The creative duo who invented Caldecott Medal winner So You Want to Be President? team up again for a lighthearted and illuminating look at history's greatest (and sometimes not-so-greatest) inventors.
As with the earlier book, Judith St. George provides brief snippets of familiar and obscure history alongside David Small's hilarious, inspiring illustrations. If "you want to be an inventor," St. George explains in a whimsical spread that features Ben Franklin using his most famous creations, "you don't have to have white hair and wrinkles." The future statesman came up with the idea of "swim paddles for his hands and kick paddles for his feet" at the age of 12 (with much more to come later).
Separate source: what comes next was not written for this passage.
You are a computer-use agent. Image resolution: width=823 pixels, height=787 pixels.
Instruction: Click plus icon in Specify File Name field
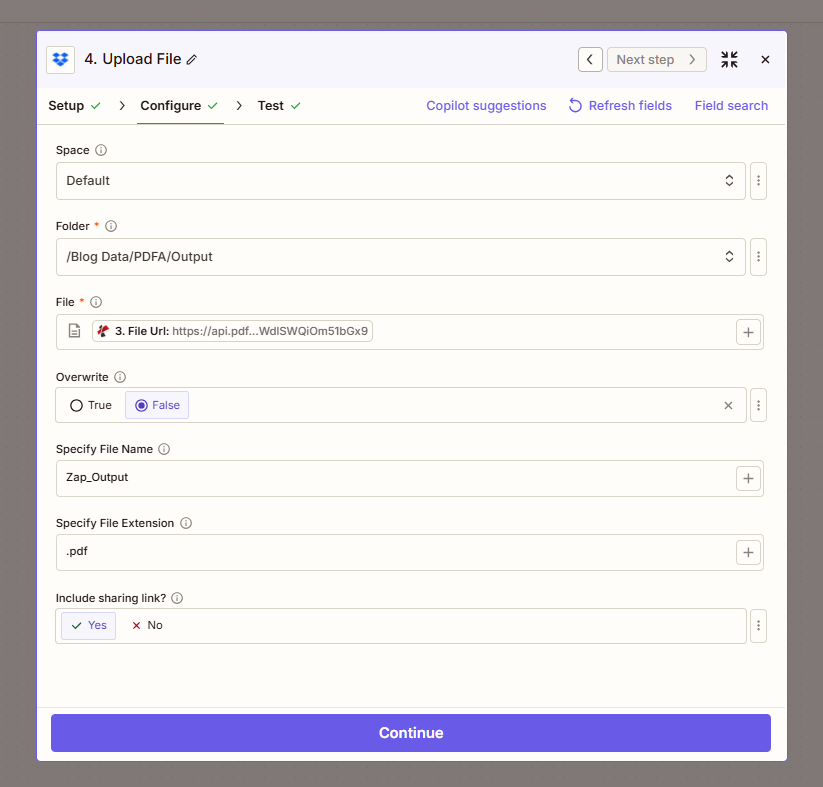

It also helps to "be a dreamer" like Alexander Graham Bell (he relied on a "dreaming place" as a boy), and it's good to "keep your eyes open" like Clarence Birdseye, who invented frozen food after watching "Eskimos freeze fish on the ice." These are only the tip of St. George's innovators' iceberg, but the message is clear: "being an inventor means pushing the limits," even though "there will always be barriers to be broken."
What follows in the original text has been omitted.